▼

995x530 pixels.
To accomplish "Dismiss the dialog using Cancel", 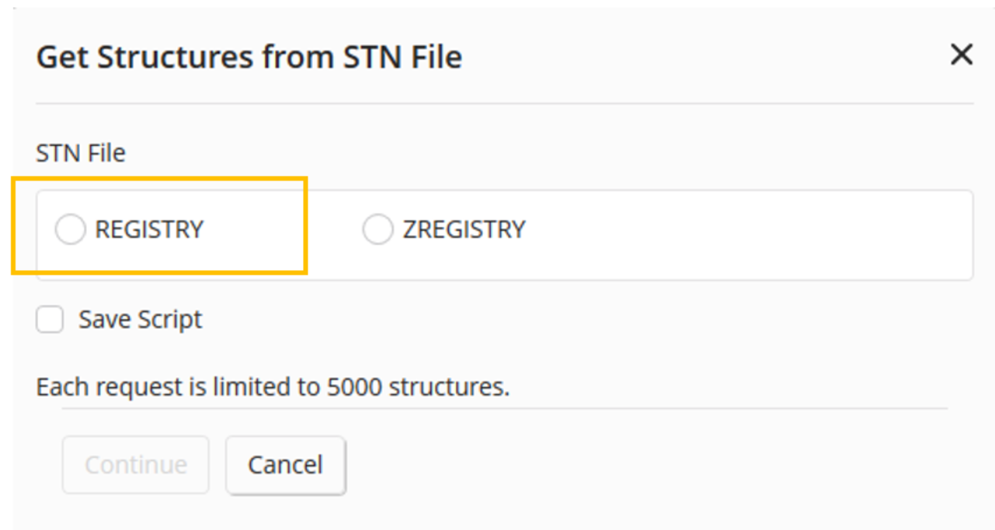I will click(x=285, y=465).
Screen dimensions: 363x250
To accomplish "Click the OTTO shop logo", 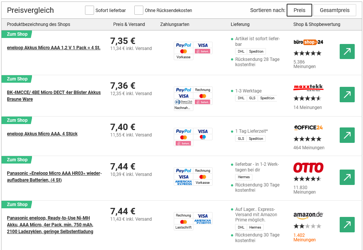I will pos(308,167).
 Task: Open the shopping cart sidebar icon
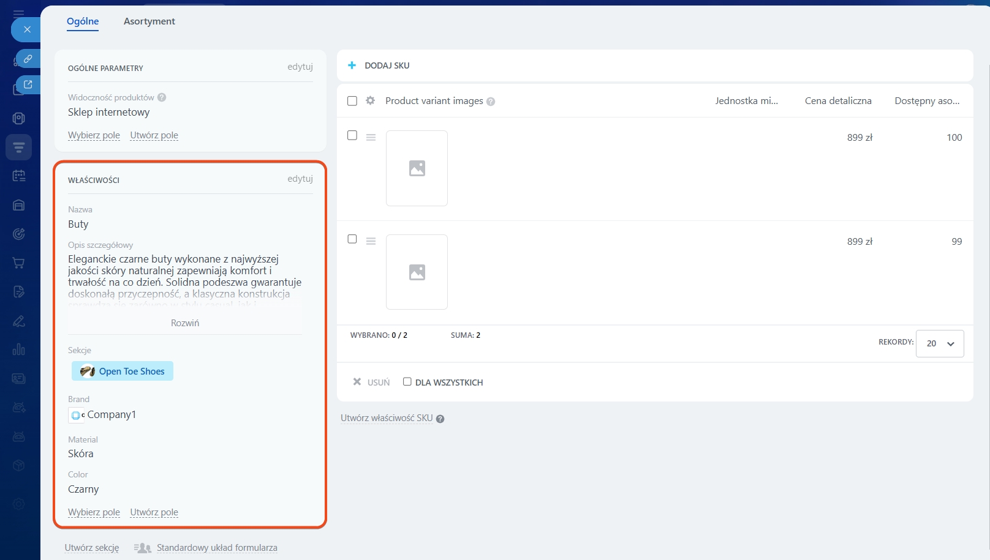click(19, 263)
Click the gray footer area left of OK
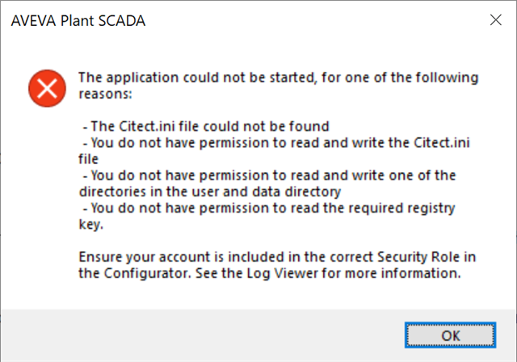Screen dimensions: 517x362 tap(203, 335)
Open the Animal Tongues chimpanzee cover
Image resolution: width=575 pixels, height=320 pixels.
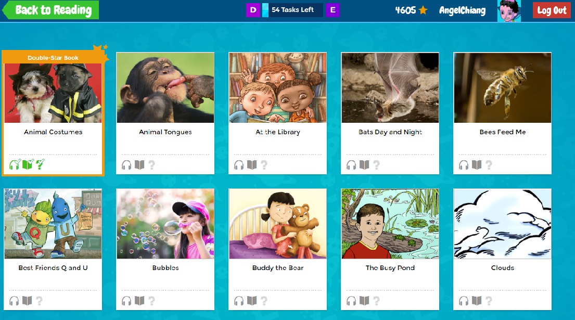pos(165,87)
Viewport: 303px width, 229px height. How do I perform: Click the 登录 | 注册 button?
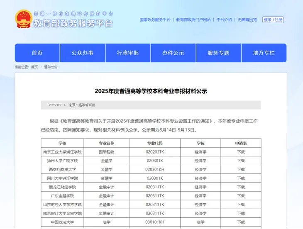coord(273,20)
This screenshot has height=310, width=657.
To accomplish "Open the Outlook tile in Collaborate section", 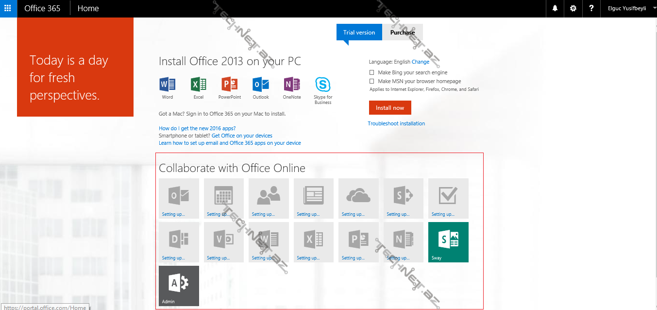I will coord(179,198).
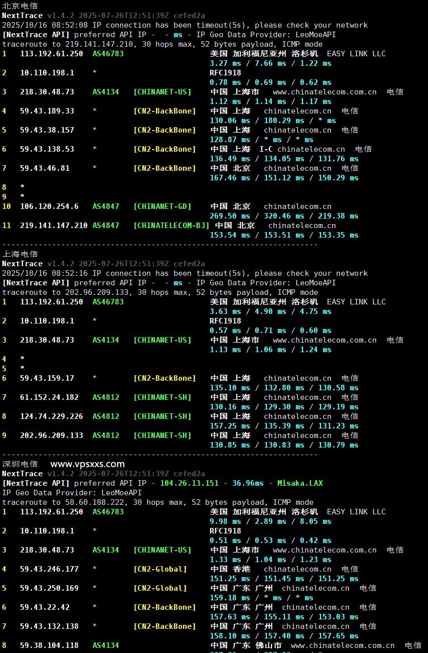Open the www.vpsxxs.com watermark link
This screenshot has width=428, height=653.
[87, 464]
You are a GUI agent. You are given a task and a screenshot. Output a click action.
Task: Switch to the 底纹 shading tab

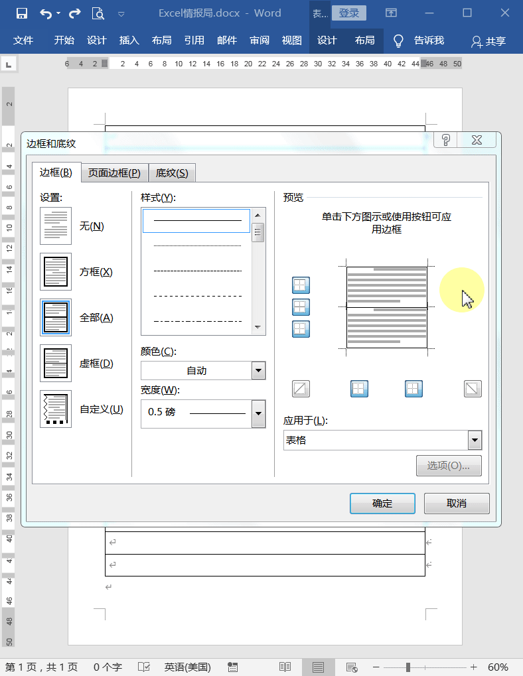pos(172,173)
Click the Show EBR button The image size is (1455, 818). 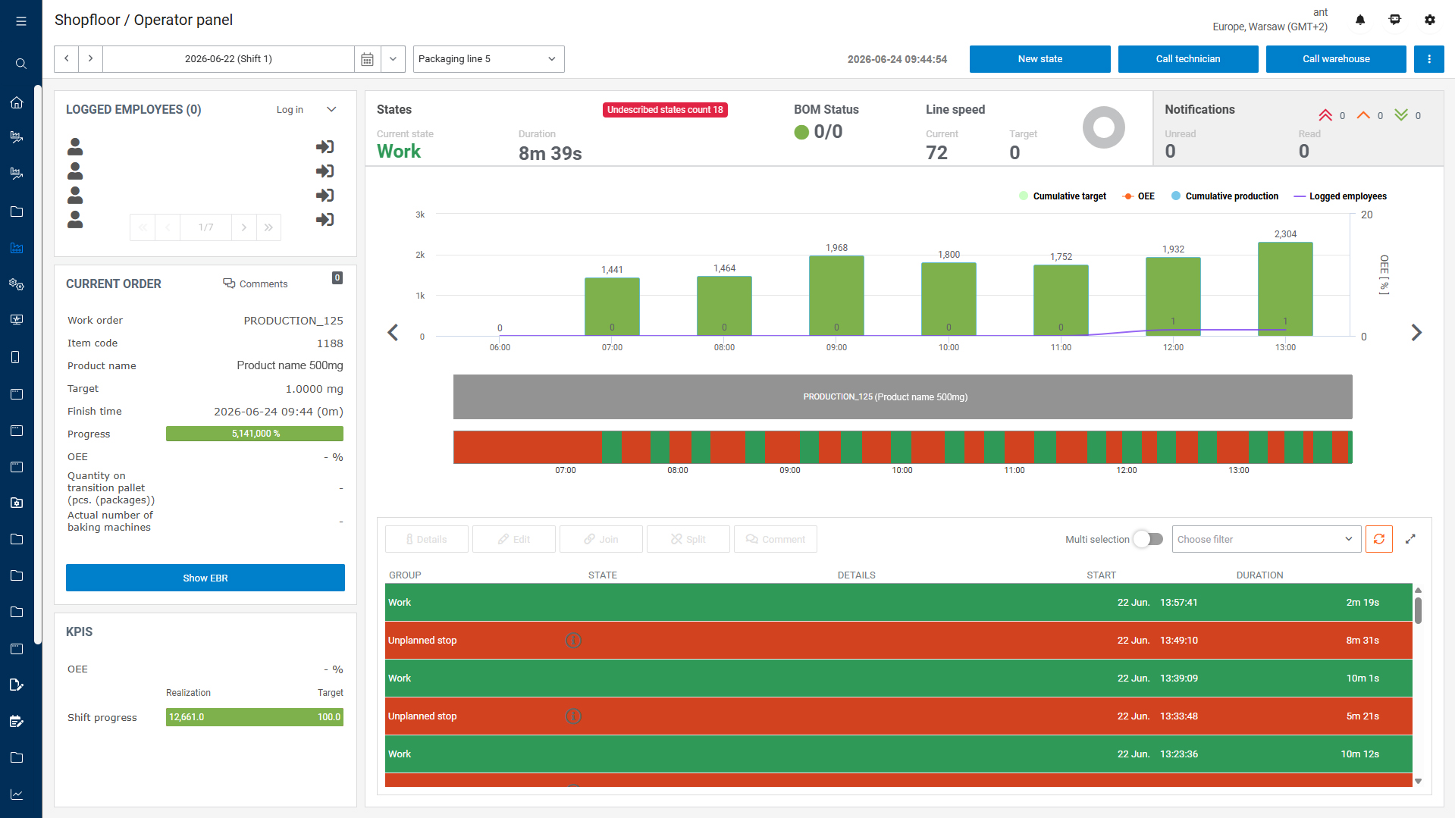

▲

__Task directions__
Output nothing except the lines from the one containing "Task: Switch to the 底纹 shading tab" through the final line of the entries, repeated exactly and free of pictures.

__Written answer__
Task: Switch to the 底纹 shading tab

pos(172,173)
Click the Show EBR button The image size is (1455, 818). 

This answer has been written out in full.